** How to complete this task **
An exact copy is needed of the lines from the one that contains "Image resolution: width=1512" through the final line of the data below, with pictures left out.

** Data section **
• • • • •
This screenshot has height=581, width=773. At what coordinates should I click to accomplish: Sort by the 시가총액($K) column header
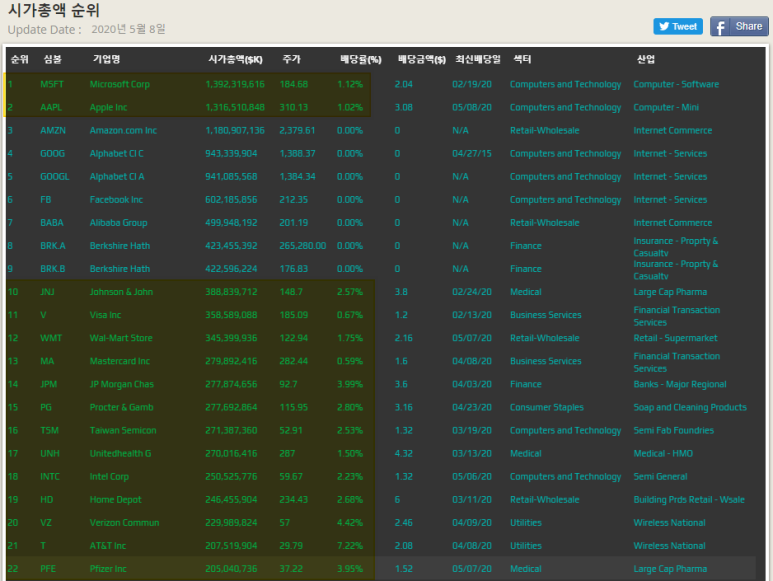click(x=236, y=59)
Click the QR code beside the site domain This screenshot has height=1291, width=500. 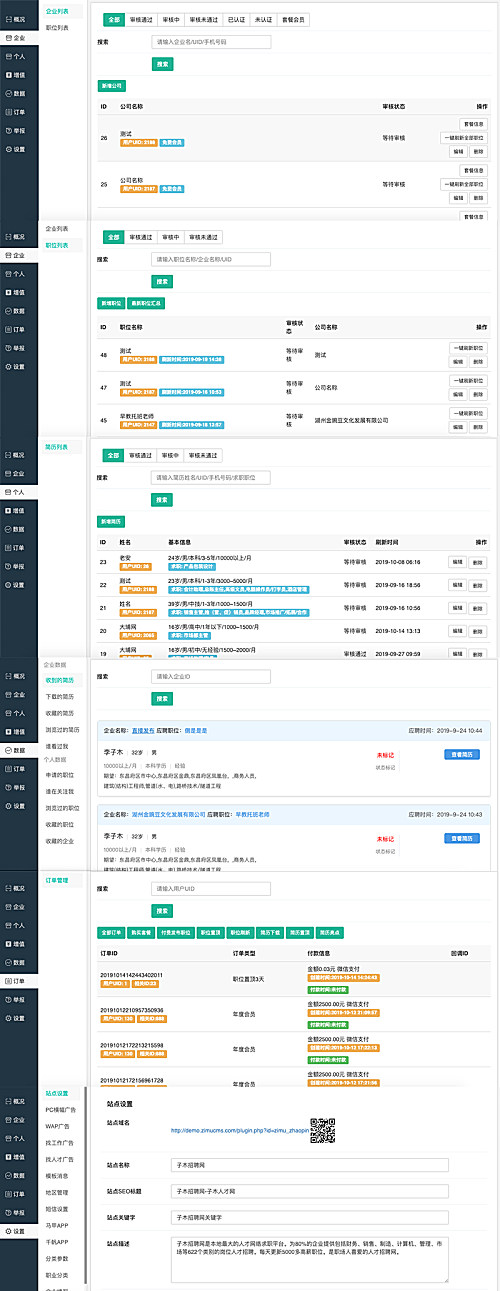coord(321,1130)
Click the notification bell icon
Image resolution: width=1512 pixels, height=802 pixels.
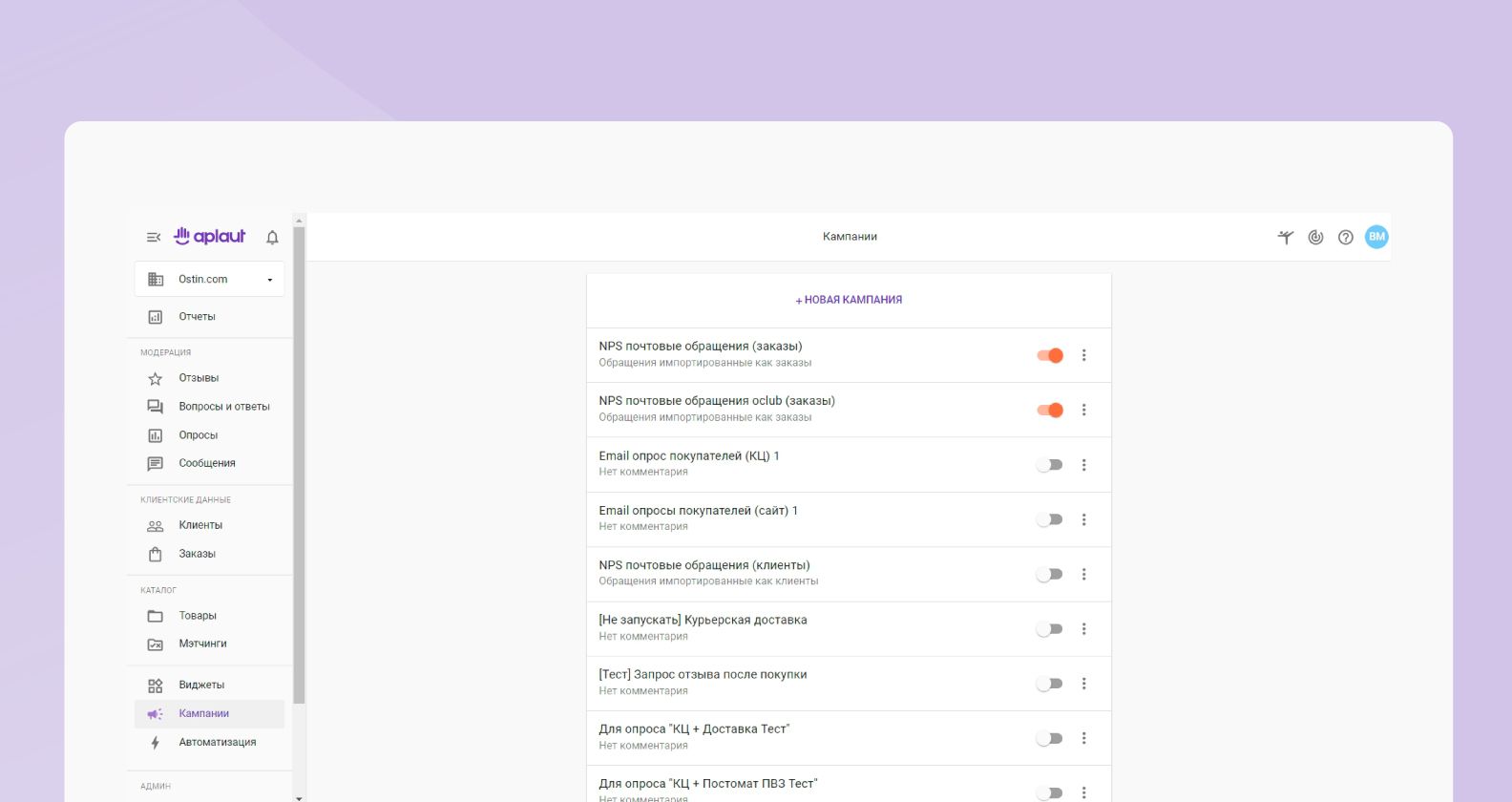[272, 238]
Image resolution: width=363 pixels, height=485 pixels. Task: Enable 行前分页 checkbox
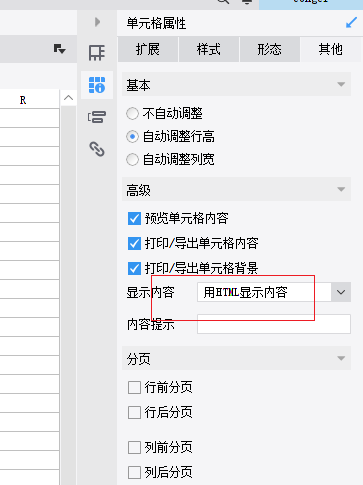[x=134, y=388]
• • • • •
** Response box **
Image resolution: width=1512 pixels, height=802 pixels.
[272, 238]
Image resolution: width=363 pixels, height=485 pixels. Task: Enable 行前分页 checkbox
[x=134, y=388]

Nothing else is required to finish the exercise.